The Man
“I hold the duties of life to be greater than life itself, and that in performing them, even against hope, our labor is not lost. I regard this life very much as a struggle against evil, and that to him who acts on proper principal, the reward is on the struggle more than in victory itself.”
Many thanks to past President, Steve Richey (ET 63-68 Blue), who researched and authored “The Man”.
JOHN C. CALHOUN – The Cast Iron Man
Biography
John Caldwell Calhoun, (1782-1850), kal-hoon’, American statesman and political philosopher. From 1811 until his death he served in the federal government, successively as congressman, secretary of war, vice president, senator, secretary of state, and again as senator. Always he was at the heart of the issues of his time, notably the nullification crisis and the conflict over slavery. Loyal to his nation, to his state of South Carolina, and, above all, to his principles, he sought to preserve the union while advancing Southern interests.
To understand John C. Calhoun, it becomes necessary to understand the times in which he lived and where his loyalties, convictions and principles lay. John C. Calhoun’s father was Patrick Calhoun Jr. Patrick was born on the 11th of June 1727 in Donegal County, Ireland, and died on the 15 of January, 1796 in Abbeville District of South Carolina.
Patrick Calhoun first settled near Mecklenburg County, North Carolina. It was here he married Jane Craighead in 1750. There was no issue from this marriage. They then settled on the border of Cherokee country along the Long Canes Creek in the South Carolina Upcountry, near present day Abbeville, in 1756. Four years later Patrick’s wife, brother and two aunts were slain in the Long Canes Massacre, one of the bloody skirmishes accompanying the French and Indian war (1754-1763). An account of the immigration and fighting follows:
“The Calhoun clan came from Donegal, Ireland in 1733 and dwelled in western Pennsylvania. John C. Calhoun was a five year old boy. They were Scotch-Irish, taught by Calvinistic Presbyterianism to regard life as a battle against evil. Growing up on the frontier, fighting Indians most of his adult life, Patrick embodied the rough and resolute character of the race. Driven by Indian warfare and drawn by the vision of a land of plenty over the horizon, the Calhoun’s moved steadily southward along the mountain barrier, down the Shenandoah Valley to Augusta, to the New River in southwest Virginia, then to the Waxhaws at the border separating the Carolinas. He married his first wife, Jane Craighead in 1750. The saga of the Calhoun migration ended in 1756 when Patrick, his brothers, and their families settled in the Long Canes Creek region bordering Cherokee country. In 1760, during the French and Indian war, Patrick Calhoun and a handful of companions fought off a Cherokee raiding party for many hours, until finally forced to retreat before overwhelming numbers. Returning to bury the dead three days later, Patrick found among the massacred bodies, his widowed mother and eldest brother. Several women and children of the settlement had been carried into captivity. When peace came, Patrick gave up fighting for surveying and farming.” (Note: other sources indicates Patrick’s first wife was killed in the massacre).

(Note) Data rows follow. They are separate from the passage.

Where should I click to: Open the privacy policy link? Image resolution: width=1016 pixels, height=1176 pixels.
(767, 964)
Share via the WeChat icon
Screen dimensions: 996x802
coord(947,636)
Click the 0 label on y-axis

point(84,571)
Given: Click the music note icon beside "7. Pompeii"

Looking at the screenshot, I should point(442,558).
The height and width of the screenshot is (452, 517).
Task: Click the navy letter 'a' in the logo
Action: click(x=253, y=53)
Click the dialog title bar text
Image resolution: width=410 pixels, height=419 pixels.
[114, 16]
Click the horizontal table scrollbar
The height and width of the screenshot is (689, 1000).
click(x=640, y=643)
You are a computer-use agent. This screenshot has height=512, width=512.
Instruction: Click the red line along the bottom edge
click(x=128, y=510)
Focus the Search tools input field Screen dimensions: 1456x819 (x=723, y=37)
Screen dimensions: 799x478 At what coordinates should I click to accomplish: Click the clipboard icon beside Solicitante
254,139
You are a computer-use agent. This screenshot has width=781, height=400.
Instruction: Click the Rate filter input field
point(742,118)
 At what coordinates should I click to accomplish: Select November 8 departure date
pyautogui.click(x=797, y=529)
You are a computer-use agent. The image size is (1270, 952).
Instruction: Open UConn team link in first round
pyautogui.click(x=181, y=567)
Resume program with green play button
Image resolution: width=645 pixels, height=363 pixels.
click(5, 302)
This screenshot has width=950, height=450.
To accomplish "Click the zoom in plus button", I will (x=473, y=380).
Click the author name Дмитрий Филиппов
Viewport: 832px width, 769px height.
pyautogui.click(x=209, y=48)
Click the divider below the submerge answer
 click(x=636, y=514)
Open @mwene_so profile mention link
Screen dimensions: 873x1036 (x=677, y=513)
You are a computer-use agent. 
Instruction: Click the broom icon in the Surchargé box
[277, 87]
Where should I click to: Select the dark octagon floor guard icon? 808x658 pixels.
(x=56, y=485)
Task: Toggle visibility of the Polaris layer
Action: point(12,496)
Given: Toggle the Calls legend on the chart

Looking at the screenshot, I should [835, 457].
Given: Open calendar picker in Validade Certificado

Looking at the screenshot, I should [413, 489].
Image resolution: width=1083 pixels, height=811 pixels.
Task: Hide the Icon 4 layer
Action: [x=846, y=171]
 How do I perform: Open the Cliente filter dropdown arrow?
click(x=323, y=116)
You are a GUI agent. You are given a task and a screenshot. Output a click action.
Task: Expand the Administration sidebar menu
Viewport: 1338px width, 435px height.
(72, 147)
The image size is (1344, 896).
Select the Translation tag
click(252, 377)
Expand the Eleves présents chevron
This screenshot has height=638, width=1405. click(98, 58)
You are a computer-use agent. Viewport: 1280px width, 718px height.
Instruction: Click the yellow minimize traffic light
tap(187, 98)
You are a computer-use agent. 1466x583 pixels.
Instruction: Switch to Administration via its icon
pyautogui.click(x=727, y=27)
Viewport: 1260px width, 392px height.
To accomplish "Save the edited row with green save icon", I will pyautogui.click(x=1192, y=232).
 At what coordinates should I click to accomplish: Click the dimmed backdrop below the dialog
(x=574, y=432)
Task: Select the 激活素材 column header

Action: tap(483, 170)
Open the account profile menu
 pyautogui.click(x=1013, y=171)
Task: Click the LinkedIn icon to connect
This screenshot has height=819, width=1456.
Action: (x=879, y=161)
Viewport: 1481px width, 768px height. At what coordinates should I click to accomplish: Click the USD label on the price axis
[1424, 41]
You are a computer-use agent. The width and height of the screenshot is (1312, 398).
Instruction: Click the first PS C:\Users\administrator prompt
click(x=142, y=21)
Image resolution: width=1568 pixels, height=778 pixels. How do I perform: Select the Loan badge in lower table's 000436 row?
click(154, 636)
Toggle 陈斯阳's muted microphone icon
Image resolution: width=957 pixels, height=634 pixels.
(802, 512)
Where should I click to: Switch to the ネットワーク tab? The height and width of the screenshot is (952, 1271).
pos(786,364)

Later, he becomes the first Upcountry representative in a provincial assembly dominated by Lowcountry interests. The 55 members of the Constitutional Convention begin the work of hammering out a Constitution for the new nation. Patrick Calhoun, still an Upcountry political force, opposes the document because “it permitted people other than those of South Carolina to tax the people of South Carolina, and thus allowed taxation without representation, which was a violation of the fundamental principle of the revolutionary struggle. This position of states rights was not lost on his son in later years.
In the year 1793, two events occurred that transformed the economy of the lower South. One was the invention of the cotton gin by Eli Whitney, and the other was the “Fugitive Slave Law, requiring that escaped slaves be returned to their owners was passed. Patrick Calhoun marries Martha Caldwell in June of 1770. They were to have one daughter and four sons.
Early Career
John Caldwell Calhoun, the third son of Patrick and Martha Caldwell Calhoun, is born in Abbeville district, S.C., on March 18, 1782. Calhoun grew up in an atmosphere of controversy and social change. The extension of cotton culture was bringing slavery into the up-country, where small farmers like his father were challenging the political dominance of the low-country planters. The Sedition Act is passed in 1798, sparking a constitutional debate that eventually results in the Kentucky and Virginia Resolutions, written by Jefferson and James Madison. The resolutions, which argue that individual states may find the new nation’s laws unconstitutional, are to become essential to JCC’s political philosophy.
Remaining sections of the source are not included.